←back to thread

Tree Borrows

(plf.inf.ethz.ch)
565 points zdw | 1 comments | | HN request time: 0.204s | source
Show context
jcalvinowens ◴[] No.44513250[source]
> On the one hand, compilers would like to exploit the strong guarantees of the type system—particularly those pertaining to aliasing of pointers—in order to unlock powerful intraprocedural optimizations.

How true is this really?

Torvalds has argued for a long time that strict aliasing rules in C are more trouble than they're worth, I find his arguments compelling. Here's one of many examples: https://lore.kernel.org/all/CAHk-=wgq1DvgNVoodk7JKc6BuU1m9Un... (the entire thread worth reading if you find this sort of thing interesting)

Is Rust somehow fundamentally different? Based on limited experience, it seems not (at least, when unsafe is involved...).

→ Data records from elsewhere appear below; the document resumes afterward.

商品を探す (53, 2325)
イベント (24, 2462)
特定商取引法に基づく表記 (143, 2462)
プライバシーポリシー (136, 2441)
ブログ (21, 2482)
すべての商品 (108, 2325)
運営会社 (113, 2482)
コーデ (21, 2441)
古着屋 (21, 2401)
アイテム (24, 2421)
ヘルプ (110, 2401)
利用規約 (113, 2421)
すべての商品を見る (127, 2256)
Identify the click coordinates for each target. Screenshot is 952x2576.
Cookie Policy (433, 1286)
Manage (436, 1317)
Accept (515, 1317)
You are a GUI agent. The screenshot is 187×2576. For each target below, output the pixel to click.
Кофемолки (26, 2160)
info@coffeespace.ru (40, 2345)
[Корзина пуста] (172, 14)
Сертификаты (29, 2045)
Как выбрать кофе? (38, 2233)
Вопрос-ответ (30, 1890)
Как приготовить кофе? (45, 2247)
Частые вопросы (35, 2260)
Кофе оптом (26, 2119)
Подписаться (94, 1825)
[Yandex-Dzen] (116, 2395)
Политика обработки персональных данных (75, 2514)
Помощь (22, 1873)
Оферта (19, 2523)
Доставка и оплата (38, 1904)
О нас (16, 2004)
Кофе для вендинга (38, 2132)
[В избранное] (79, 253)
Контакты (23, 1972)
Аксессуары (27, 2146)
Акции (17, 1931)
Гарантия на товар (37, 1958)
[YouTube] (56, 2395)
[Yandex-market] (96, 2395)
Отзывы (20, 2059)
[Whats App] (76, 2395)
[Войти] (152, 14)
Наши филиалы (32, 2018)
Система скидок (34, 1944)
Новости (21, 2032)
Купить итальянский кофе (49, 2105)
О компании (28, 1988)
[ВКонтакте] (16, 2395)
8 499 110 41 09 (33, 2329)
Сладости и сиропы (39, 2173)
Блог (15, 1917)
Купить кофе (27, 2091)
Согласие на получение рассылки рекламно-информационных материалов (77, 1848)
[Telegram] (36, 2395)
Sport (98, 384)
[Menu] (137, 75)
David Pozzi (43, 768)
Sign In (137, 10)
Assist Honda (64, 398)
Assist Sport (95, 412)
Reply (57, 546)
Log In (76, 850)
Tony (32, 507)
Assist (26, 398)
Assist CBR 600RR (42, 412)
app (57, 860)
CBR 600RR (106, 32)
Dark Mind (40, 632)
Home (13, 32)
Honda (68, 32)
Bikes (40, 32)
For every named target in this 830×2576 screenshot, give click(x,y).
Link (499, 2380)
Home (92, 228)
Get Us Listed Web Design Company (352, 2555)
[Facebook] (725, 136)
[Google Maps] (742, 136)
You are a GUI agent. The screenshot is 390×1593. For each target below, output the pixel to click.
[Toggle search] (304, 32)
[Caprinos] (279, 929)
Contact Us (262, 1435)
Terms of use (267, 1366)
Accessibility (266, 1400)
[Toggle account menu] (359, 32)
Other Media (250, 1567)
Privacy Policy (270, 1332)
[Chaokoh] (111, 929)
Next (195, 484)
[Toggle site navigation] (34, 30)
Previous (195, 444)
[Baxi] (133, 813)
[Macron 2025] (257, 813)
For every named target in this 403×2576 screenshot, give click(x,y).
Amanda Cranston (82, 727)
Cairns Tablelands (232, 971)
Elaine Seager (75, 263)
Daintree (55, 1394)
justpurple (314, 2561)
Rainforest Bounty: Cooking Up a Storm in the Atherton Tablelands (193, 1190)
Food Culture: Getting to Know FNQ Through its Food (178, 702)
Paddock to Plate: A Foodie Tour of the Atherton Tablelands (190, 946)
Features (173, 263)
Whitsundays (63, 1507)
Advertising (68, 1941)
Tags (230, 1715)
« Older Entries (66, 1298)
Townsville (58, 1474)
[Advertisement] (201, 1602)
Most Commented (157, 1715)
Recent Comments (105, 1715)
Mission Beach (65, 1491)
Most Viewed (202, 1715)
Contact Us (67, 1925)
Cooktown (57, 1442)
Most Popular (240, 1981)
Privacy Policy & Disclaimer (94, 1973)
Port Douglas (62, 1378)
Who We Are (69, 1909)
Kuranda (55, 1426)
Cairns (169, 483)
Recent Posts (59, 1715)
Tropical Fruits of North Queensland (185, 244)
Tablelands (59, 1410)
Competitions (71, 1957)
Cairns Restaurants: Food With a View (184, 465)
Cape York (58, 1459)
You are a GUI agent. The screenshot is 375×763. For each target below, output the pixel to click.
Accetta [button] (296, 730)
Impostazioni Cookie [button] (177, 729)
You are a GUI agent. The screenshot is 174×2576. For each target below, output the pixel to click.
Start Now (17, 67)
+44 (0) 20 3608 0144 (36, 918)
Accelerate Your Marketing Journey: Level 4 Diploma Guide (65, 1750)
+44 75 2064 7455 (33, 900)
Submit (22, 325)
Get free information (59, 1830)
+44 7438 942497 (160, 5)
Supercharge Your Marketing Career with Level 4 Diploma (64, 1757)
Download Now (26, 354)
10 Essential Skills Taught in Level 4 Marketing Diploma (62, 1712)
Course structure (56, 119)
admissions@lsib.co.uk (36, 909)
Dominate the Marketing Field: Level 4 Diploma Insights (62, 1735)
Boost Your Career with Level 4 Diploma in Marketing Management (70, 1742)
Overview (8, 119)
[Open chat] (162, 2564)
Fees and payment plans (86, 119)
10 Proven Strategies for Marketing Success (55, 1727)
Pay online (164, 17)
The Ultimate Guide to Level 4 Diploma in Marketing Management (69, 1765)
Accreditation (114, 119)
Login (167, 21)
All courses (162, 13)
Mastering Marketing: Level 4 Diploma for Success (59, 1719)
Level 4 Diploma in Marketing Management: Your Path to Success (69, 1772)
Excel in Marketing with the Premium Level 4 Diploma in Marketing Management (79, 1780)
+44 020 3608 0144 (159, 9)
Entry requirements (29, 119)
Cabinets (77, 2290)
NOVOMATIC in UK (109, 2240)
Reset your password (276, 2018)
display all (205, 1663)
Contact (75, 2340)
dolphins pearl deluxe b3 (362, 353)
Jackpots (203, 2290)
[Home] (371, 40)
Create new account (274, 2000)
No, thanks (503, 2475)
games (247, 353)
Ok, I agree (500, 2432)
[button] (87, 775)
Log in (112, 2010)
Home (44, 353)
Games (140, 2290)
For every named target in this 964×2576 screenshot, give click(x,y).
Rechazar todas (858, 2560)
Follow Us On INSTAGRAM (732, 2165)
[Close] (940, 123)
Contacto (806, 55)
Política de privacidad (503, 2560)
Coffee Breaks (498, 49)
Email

replies(11): >>44513333 #>>44513357 #>>44513452 #>>44513468 #>>44513936 #>>44514234 #>>44514867 #>>44514904 #>>44516742 #>>44516860 #>>44517860 #
1. saghm ◴[] No.44516860[source]
When unsafe is involved, sure, but that's a pretty small fraction of Rust code as a whole. As far as I can tell, a lot of his argument seems to be more against needing language changes in C to take advantage of strict aliasing that come at the cost of expanding the circumstances where UB can occur, but I don't really see how those would apply to safe Rust when it already has a perfectly safe way to express a reference guaranteed to not have any alias, i.e. `&mut T`. If the compiler authors came up with better ways to generate optimized code with unaliased pointers, I don't see why Rust would need to make any language changes in order to take advantage of them. That doesn't necessarily mean that there there is any significant untapped potential for these sorts of optmizations of course, or that the amount of effort to identify and implement them would be worthwhile for a toolchain like LLVM that is used for far more than just Rust, but it's not clear to me why the arguments he gives would be relevant to Rust.